Hackers flooded GitHub with 300 fake repos to steal passwords, crypto, and credentials

There’s a quiet war playing out in GitHub’s repository listings, and most developers won’t notice until it’s too late. Security firm Arctic Wolf has uncovered a campaign dating back to June 26, where attackers created at least 292 counterfeit GitHub repositories impersonating well-known software and security brands. Every single one of them was a trap.

The modus operandi is straightforward but effective. Each fake repo carried a poisoned README file with a link to a phony “secure download” page. Click through, download what looks like legitimate software, and you’ve just installed BoryptGrab — a Windows information stealer built to strip your machine bare.

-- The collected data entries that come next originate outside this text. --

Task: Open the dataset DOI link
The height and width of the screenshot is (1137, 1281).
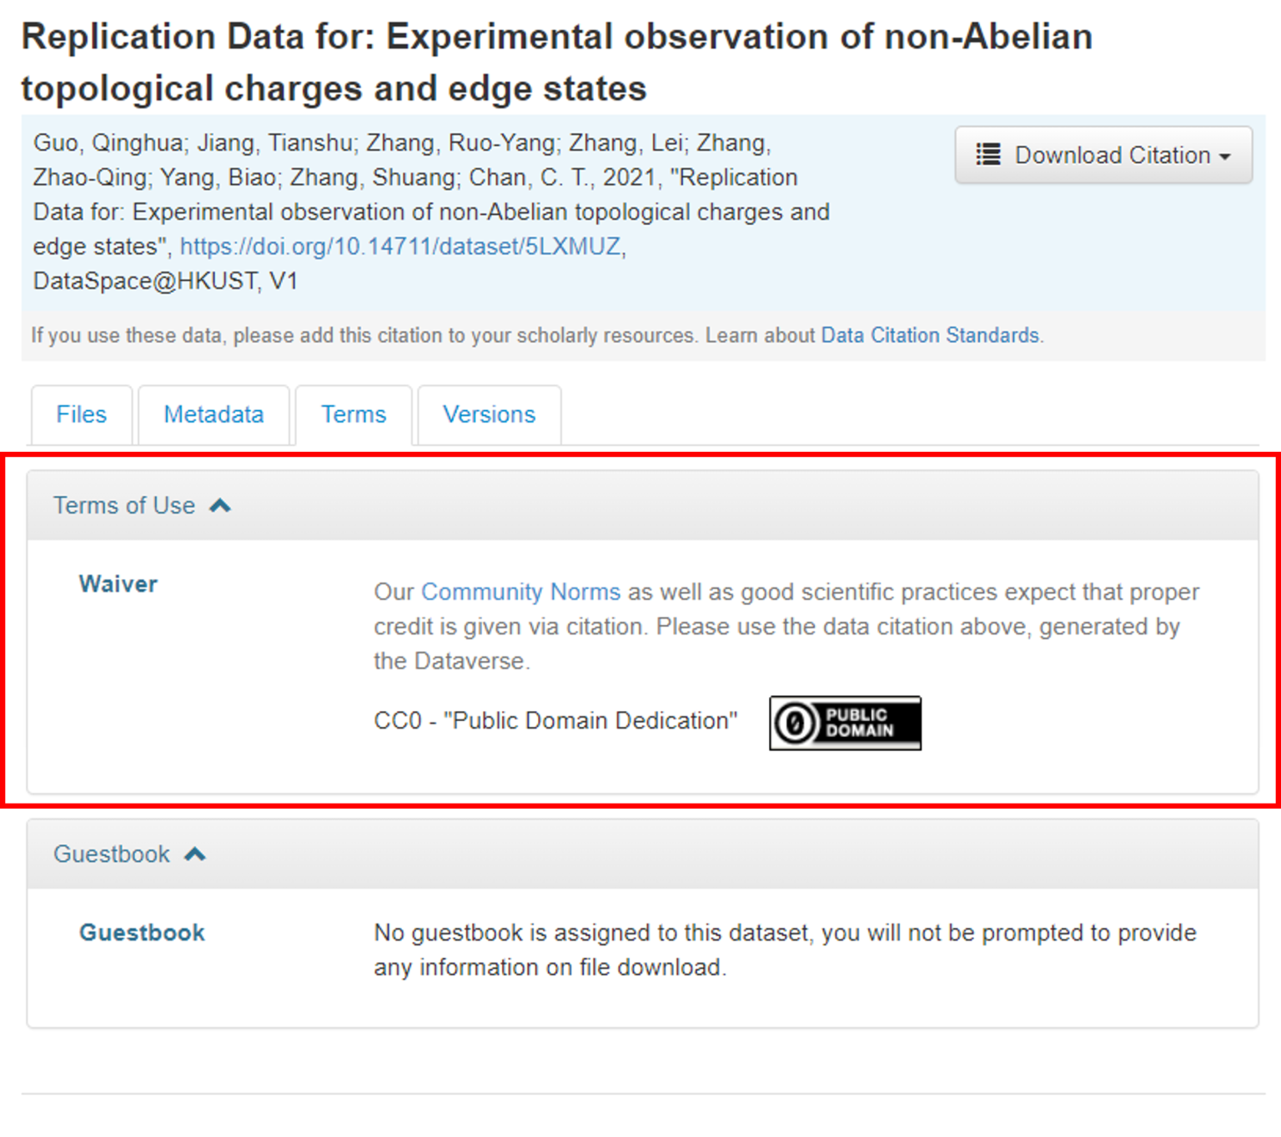Action: [x=400, y=246]
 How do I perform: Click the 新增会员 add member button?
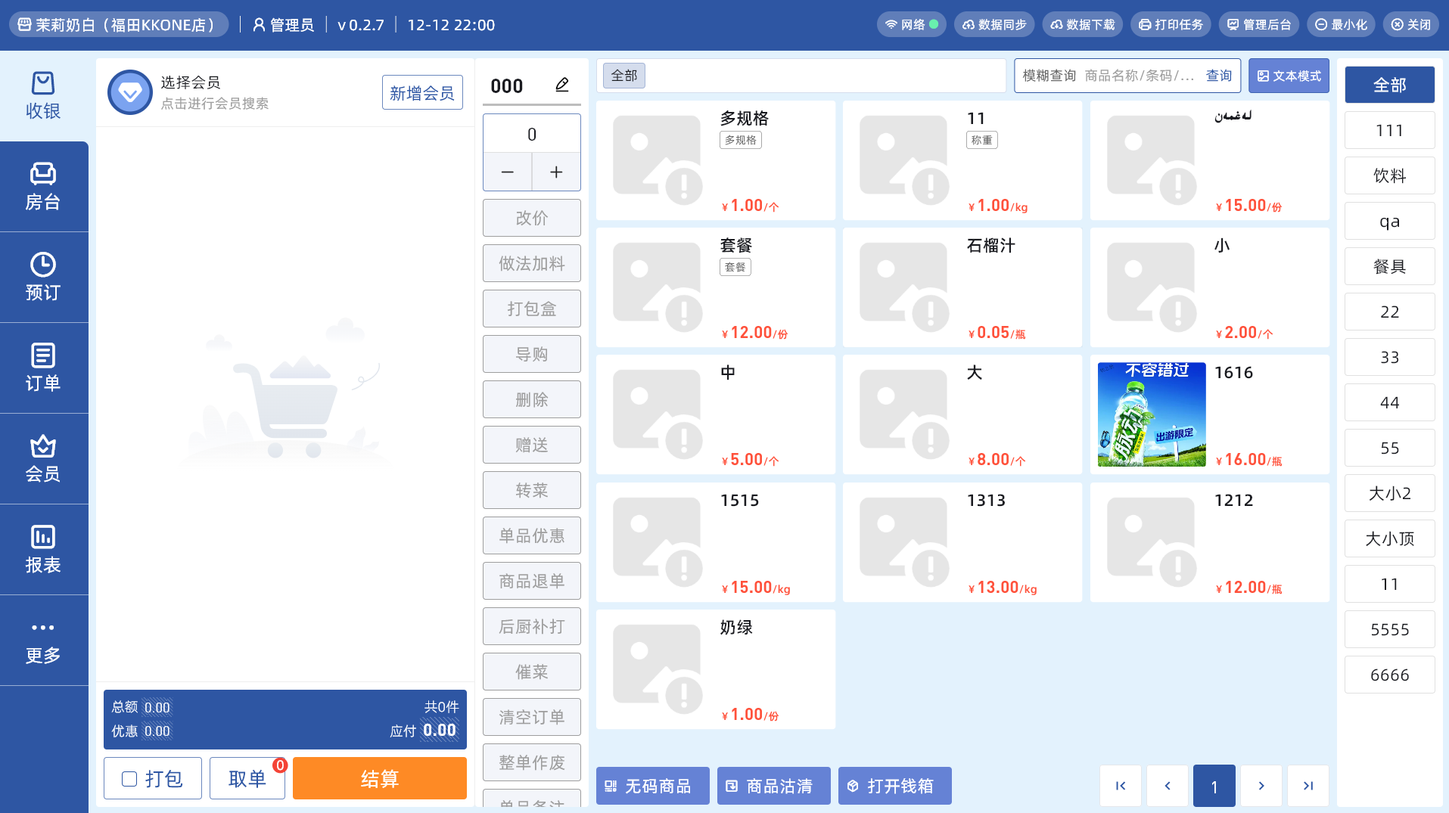pyautogui.click(x=422, y=93)
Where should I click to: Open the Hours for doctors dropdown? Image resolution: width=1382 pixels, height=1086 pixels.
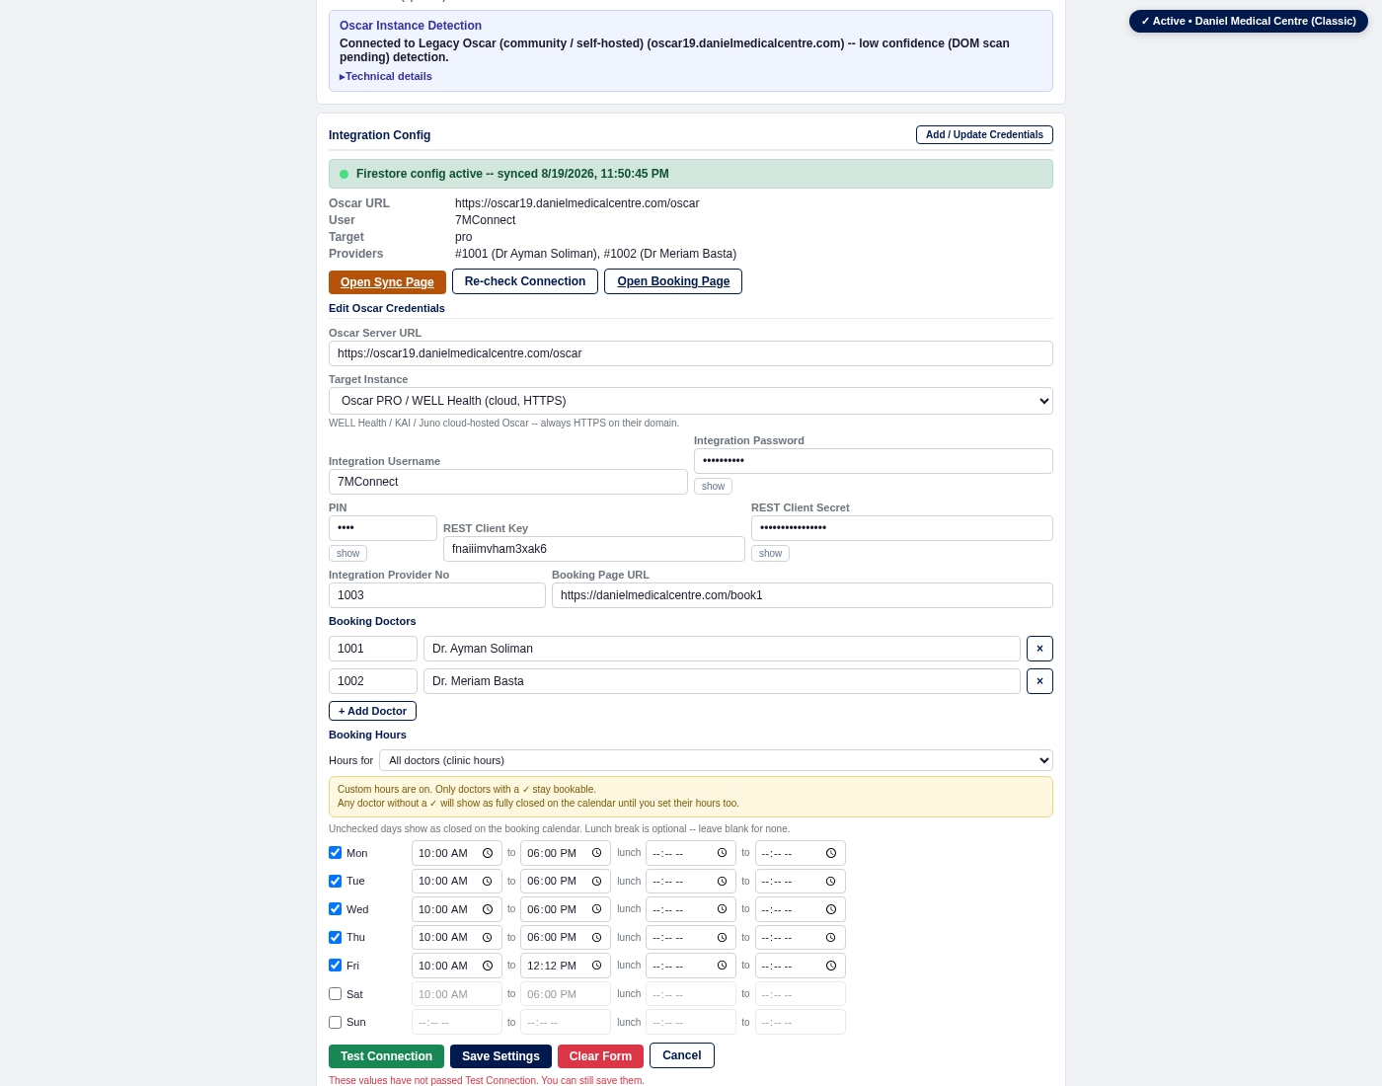click(x=716, y=760)
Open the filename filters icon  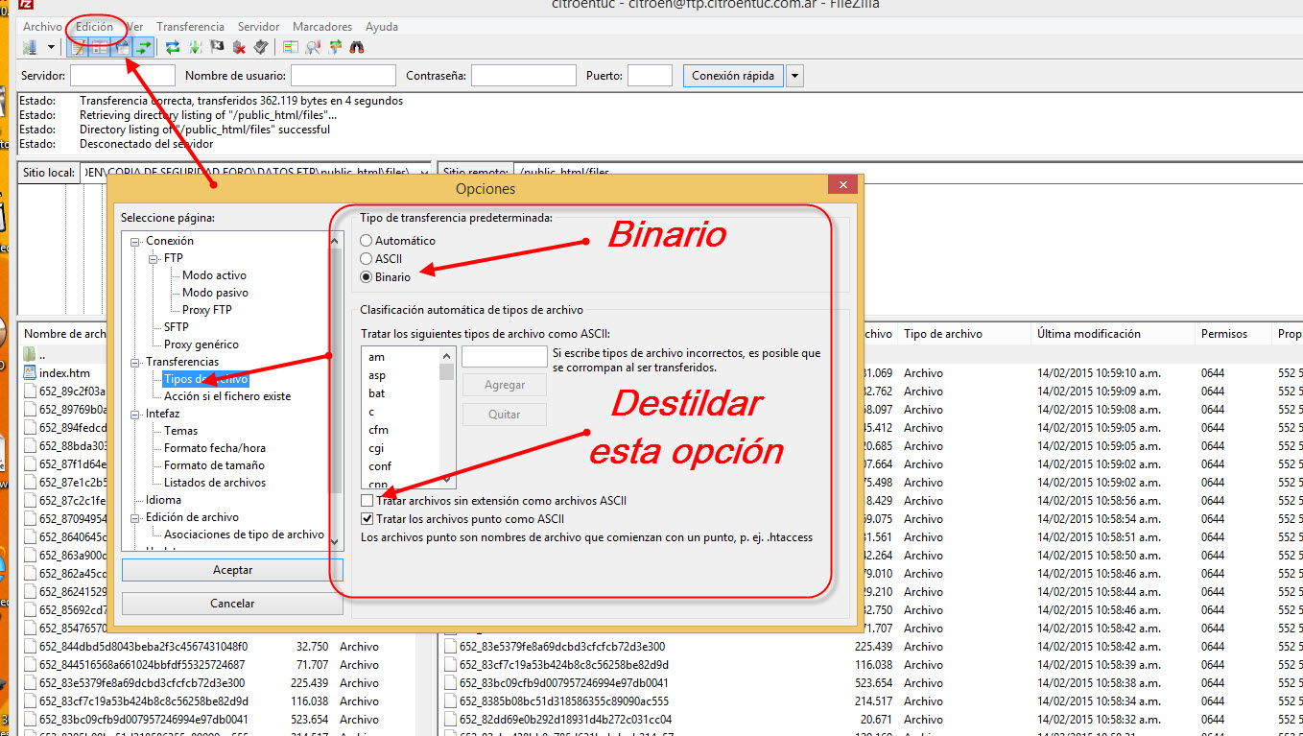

Arctic Wolf’s reverse engineering of BoryptGrab revealed 11 distinct theft modules packed into the malware. It targets browser-saved passwords, cookies, and cryptocurrency wallet data. It goes after Telegram, Discord, Steam, and MetaMask credentials — anything that represents digital identity or value. The trojan also exfiltrates file listings from the Desktop and Documents folders, takes screen captures, and uploads whatever it finds in Windows Credential Manager to the attackers’ command-and-control server.

By the time Arctic Wolf published its findings, it had coordinated with GitHub to take down most of the malicious repositories. But “most” isn’t “all.” Dozens of repos remain active, and the phishing download servers the attackers set up are still online. Anyone downloading software through links in GitHub README files should treat the source with skepticism until this is fully cleaned up.

This is the sort of attack that preys on trust — the assumption that a GitHub repository with a professional-looking README is safe. That assumption gets less reliable by the day. If you’ve downloaded anything from an unfamiliar GitHub repo in the last three weeks, it’s worth checking what actually landed on your machine.